Gera (sv) - Der auf der Berlinale 2012 in Berlin präsentierte Dokumentarfilm „Blut muss fließen - Undercover unter Nazis“ des Freiburger Regisseurs Peter Ohlendorf ist am 11. Juni und am 6. Juli in Gera zu sehen. Die Stadt und der Runde Tisch zur Umsetzung des Programms für Toleranz und Menschlichkeit, gegen Gewalt und Fremdenfeindlichkeit organisieren gemeinsam diese Veranstaltung.
Oberbürgermeister Dr. Norbert Vornehm (Mitte) im Gespräch mit dem Regisseur des Films „Blut muss fließen – Undercover unter Nazis“, Peter Ohlendorf, und Claudia Poser-Ben Kahla, Inhaberin der BK-TV Produktion & Tourismus, Handel-& Dienstleistungsagentur und Mitglied des Runden Tisches.
© Foto: svOberbürgermeister Dr. Norbert Vornehm, der den aktuellen und brisanten Streifen selbst nach Gera holt, hat vor kurzem Peter Ohlendorf ins Rathaus eingeladen, um mit ihm über dieses Vorhaben zu sprechen. Der Regisseur sagte gern zu, zur Vorstellung des Films nach Gera zu kommen und sich den Fragen der Zuschauer zu stellen. „Gerade vor dem Hintergrund, dass die NPD in diesem Jahr das Nazi-Rock-Konzert zum zehnten Mal in unserer Stadt veranstalten will, besitzt dieser Film eine hohe Aktualität“, betont Dr. Vornehm. „Er deckt die ganze Gefährlichkeit des Vorgehens der Nazis auf, mit Rechts-Rock junge Menschen für sich zu gewinnen und für ihre Ziele zu radikalisieren. Der Film soll aufklären und noch mehr Bürger unserer Stadt aktivieren, an den Aktionen gegen Rechtsextremismus und gegen das Rock-Konzert teilzunehmen“, macht er das Anliegen deutlich.
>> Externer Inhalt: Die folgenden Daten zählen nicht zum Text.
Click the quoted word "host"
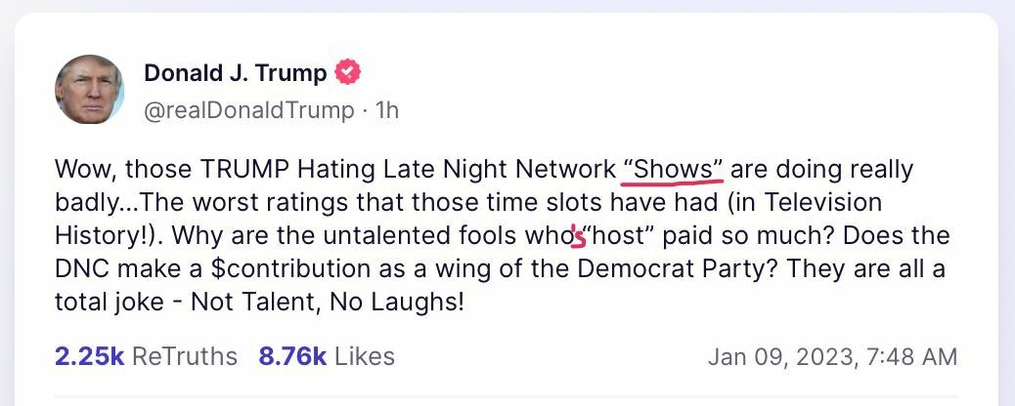The height and width of the screenshot is (406, 1015). pos(623,236)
Der Dokumentarfilm wird am Montag, 11. Juni, 08.00, 10.30 und 20.00 Uhr sowie am Freitag, den 06. Juli, 09.00, 15.00 und 18.00 Uhr im Clubzentrum Comma gezeigt. Eingeladen sind Schulklassen ab 9. Schuljahr, Lehrer und Erzieher, Sozialarbeiter, Journalisten, Mitglieder von Thüringer Parlamenten, Politiker, Richter, Mitglieder von Vereinen sowie interessierte Bürgerinnen und Bürgern. Jeweils nach den Vorstellungen stellt sich Regisseur Peter Ohlendorf den Fragen der Zuschauer.
Menschen, die sich nicht nur privat, sondern auch beruflich mit dieser Problematik auseinandersetzen, ist eine weitere Vorführung am 11. Juni, 17.15 Uhr, vorbehalten. Diese bietet die Landeszentrale für politische Bildung Thüringen als Fortbildung an. In diesem Rahmen geben Martin Langebach und Jan Raabe, Experten zum Thema Rechts-Rock in Deutschland, Informationen zur Geraer Rechts-Rock-Szene bzw. zum Nazi-Konzert „10 Jahre Rock für Deutschland“ und stellen dabei die Bedeutung des Konzertes für die rechte Szene dar.
Der Dokumentarfilm begleitet den Journalisten Thomas Kuban. Als er zum ersten Mal undercover ein Neonazi-Konzert mit versteckter Kamera dreht, ermöglicht er Einblicke in eine Jugendszene, in die sich kaum ein Außenstehender hineinwagt. Mit Rechtsrock junge Menschen zu ködern und zu radikalisieren – dieses Vorgehen scheint gut zu funktionieren: Um die Musikveranstaltungen hat sich ein blühender Markt entwickelt: Peter Ohlendorf hat Thomas Kuban auf seiner Reise durch Deutschland und Europa mit der Kamera begleitet, auch an Orte, an denen er zuvor versteckt gedreht hat.